Confluence Knowledge Base Analytics Pipeline
Context
Managing a large-scale Confluence knowledge base with 10,000+ pages across multiple spaces, with inadequate visibility into content quality, usage patterns, and workflow status.
Challenge
- Confluence’s native analytics were too limited to be useful: Out-of-the-box reporting only provided basic page views and couldn’t track content quality metrics, workflow states, or structural relationships
- Previous internal attempts had failed: Earlier projects couldn’t successfully extract Comala workflow status, a critical metric for tracking content approval and governance
- Manual audits taking days to complete
- No systematic way to track knowledge base health and growth over time
- Inability to identify outdated content, orphaned pages, or workflow bottlenecks
- No data-driven insights for content governance decisions
Solution
Built an automated Python pipeline that extracts, enriches, and tracks comprehensive metadata from Confluence spaces on a weekly schedule. The system:
- Extracts 20+ metrics per page: content statistics (word count, attachments, tables), user activity (edit count, contributors, last editor), structural data (depth, child pages), and workflow status
- Successfully integrates Comala workflow data: Solved the technical challenge that blocked previous attempts by correctly querying both status and parameters endpoints
- Implements versioning: Creates weekly snapshots with automatic archiving to track changes over time
- Handles scale: Processes thousands of pages with pagination, error handling, and progress tracking
- Maintains history: Appends to historical dataset while managing storage with configurable retention policies
Impact
- Reduced audit time from days to minutes: Weekly automated snapshots replace manual reviews
- Unlocked workflow governance: First system to successfully track Comala approval states at scale, enabling identification of bottlenecks and stalled content
- Enabled data-driven content governance: Identified 2,000+ orphaned pages and 500+ outdated documents
- Improved visibility: Stakeholders can now track knowledge base growth, content quality trends, and workflow bottlenecks
- Scalable foundation: System now tracks 15,000+ pages across 5 spaces with minimal maintenance
Tech Stack
- Python 3.x – core scripting language for pipeline orchestration and data processing
- Confluence REST API – primary data source for page metadata and content
- Comala Workflow API – workflow status and parameters extraction
- Requests library – HTTP client for API interactions with authentication
- CSV data format – structured output for analysis and reporting
- Datetime & scheduling – weekly automation with ISO week formatting
This combination was chosen to create a lightweight, maintainable solution that could be deployed quickly without additional infrastructure. The pipeline runs on existing systems and outputs to CSV for maximum compatibility with analytics tools like Power BI, Excel, and Tableau.
Skills used
- Python programming
- REST API integration
- Data pipeline design
- Error handling & pagination
- Data enrichment
- Workflow automation
- CSV data processing
- Version control & archiving
Key Technical Decisions
- Solved Comala integration by combining two API endpoints (status + parameters) where previous attempts used only one
- Chose weekly snapshots over real-time syncing to balance API load and data freshness
- Implemented automatic archiving to prevent storage bloat while maintaining 12 weeks of rolling history
- Used simplified user activity extraction to avoid expensive version history API calls
- Structured for extensibility - easy to add new metrics or data sources
Code Overview
# Main workflow: Extract → Transform → Load with versioning
def main():
# 1. Authenticate and setup
auth, base_url = setup_auth()
# 2. Extract data from all configured spaces
for space_key in SPACE_KEYS:
pages = get_all_pages_in_space(space_key, auth, base_url)
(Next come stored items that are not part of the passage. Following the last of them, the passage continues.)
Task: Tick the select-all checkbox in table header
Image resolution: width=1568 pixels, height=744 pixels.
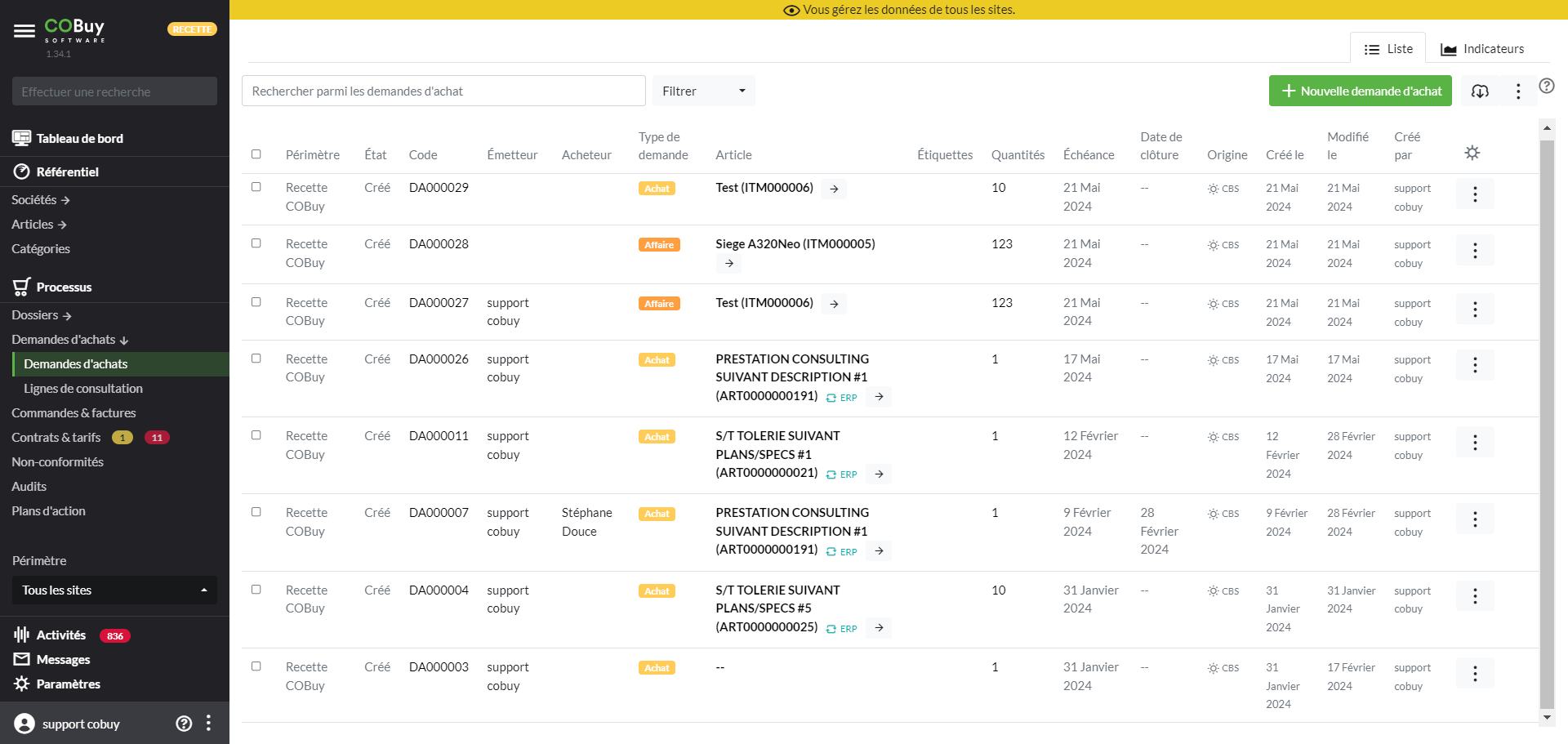Action: pyautogui.click(x=256, y=154)
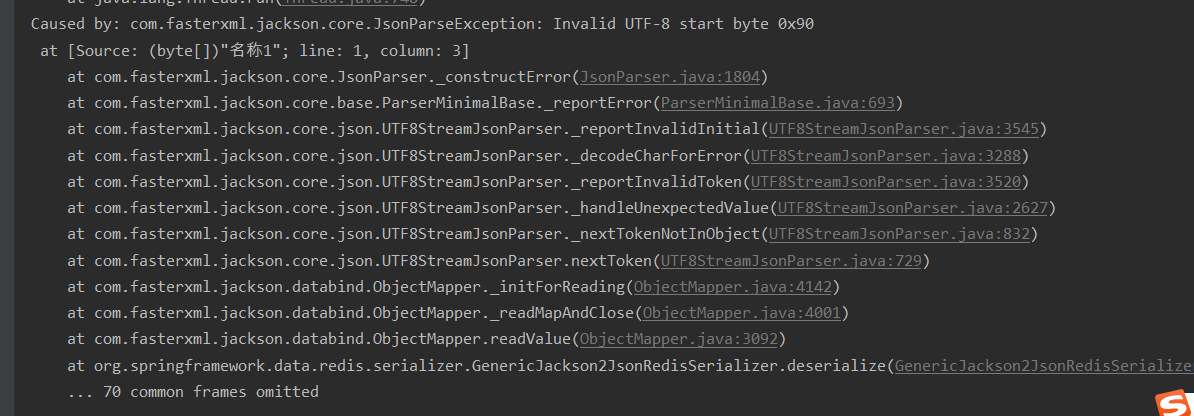The height and width of the screenshot is (416, 1194).
Task: Click the console's left gutter strip
Action: point(8,208)
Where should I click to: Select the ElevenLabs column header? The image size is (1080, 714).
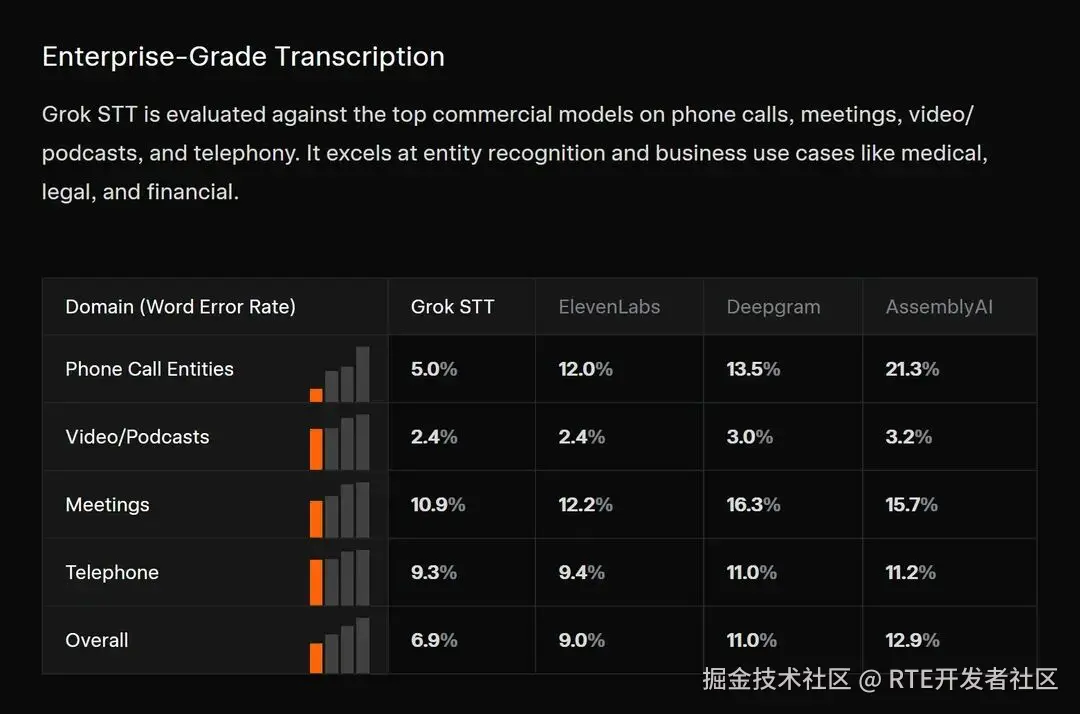point(609,306)

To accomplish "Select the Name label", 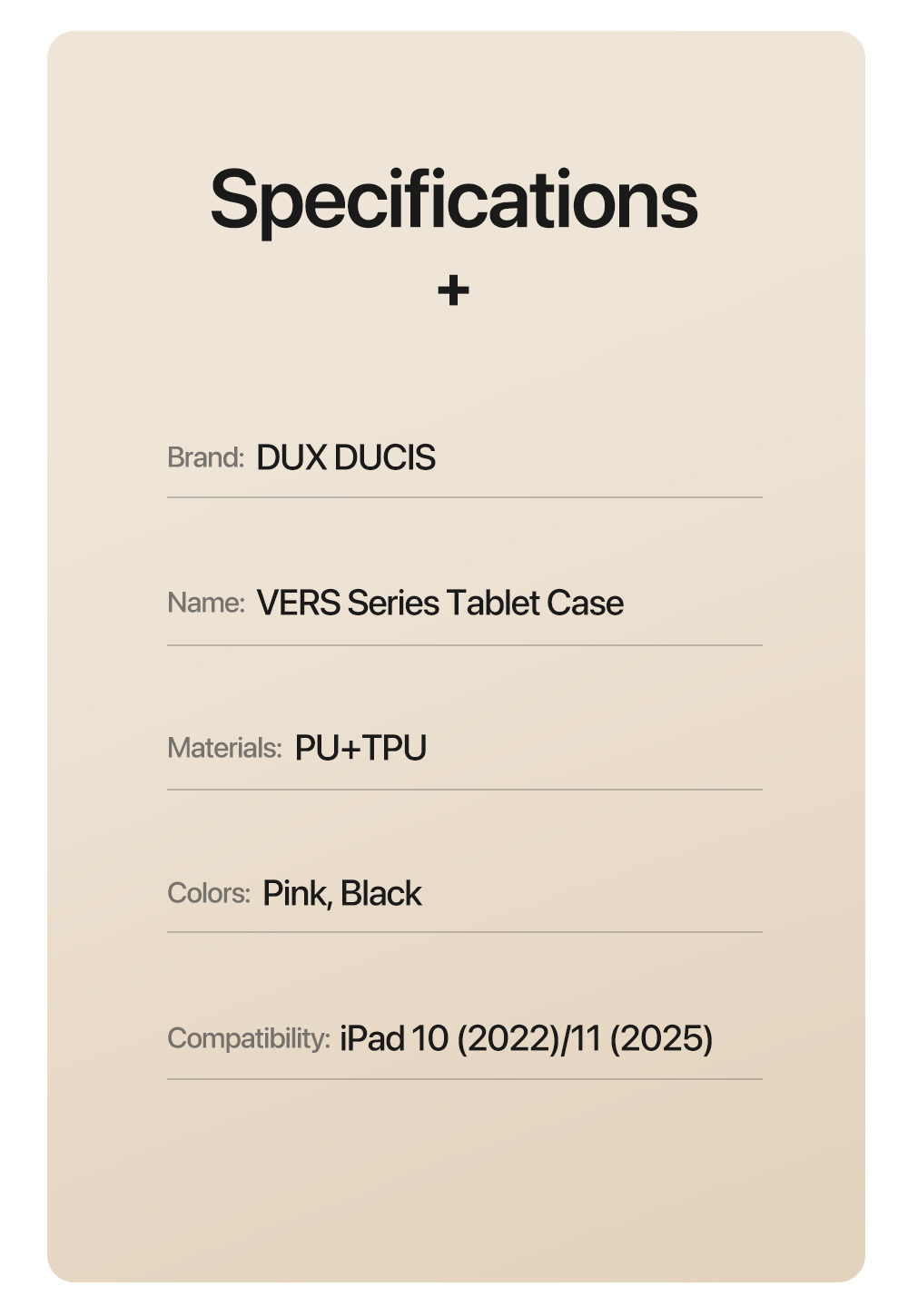I will point(206,603).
# 3. Enrich each page with additional metrics
for page in pages:
child_count = get_child_page_count(page["id"], auth, base_url)
content_info = get_page_content_info(page["id"], auth, base_url)
user_activity = get_simplified_user_activity(page, auth, base_url)
workflow_data = get_comala_status(page["id"], auth, base_url)
# 4. Transform and structure data
page_data = extract_required_data(
page, workflow_data, child_count, content_info, user_activity
)
all_data.append(page_data)
# 5. Load: Write to versioned CSV files
write_to_csv(all_data, week_info)
archive_old_snapshots()
Key Features:
- Pagination handling for large datasets
- Multi-source data enrichment (core API + workflow API + content analysis)
- Graceful error handling with fallback values
- Configurable retention and archiving
- Weekly versioning with ISO week format
Concluding remarks
This pipeline demonstrates my ability to identify gaps in existing tools, design scalable data solutions, and deliver measurable business impact. The project showcases end-to-end thinking - from problem identification through technical implementation to ongoing maintenance considerations. It’s representative of the type of automation and analytics work I excel at: combining technical execution with strategic business value.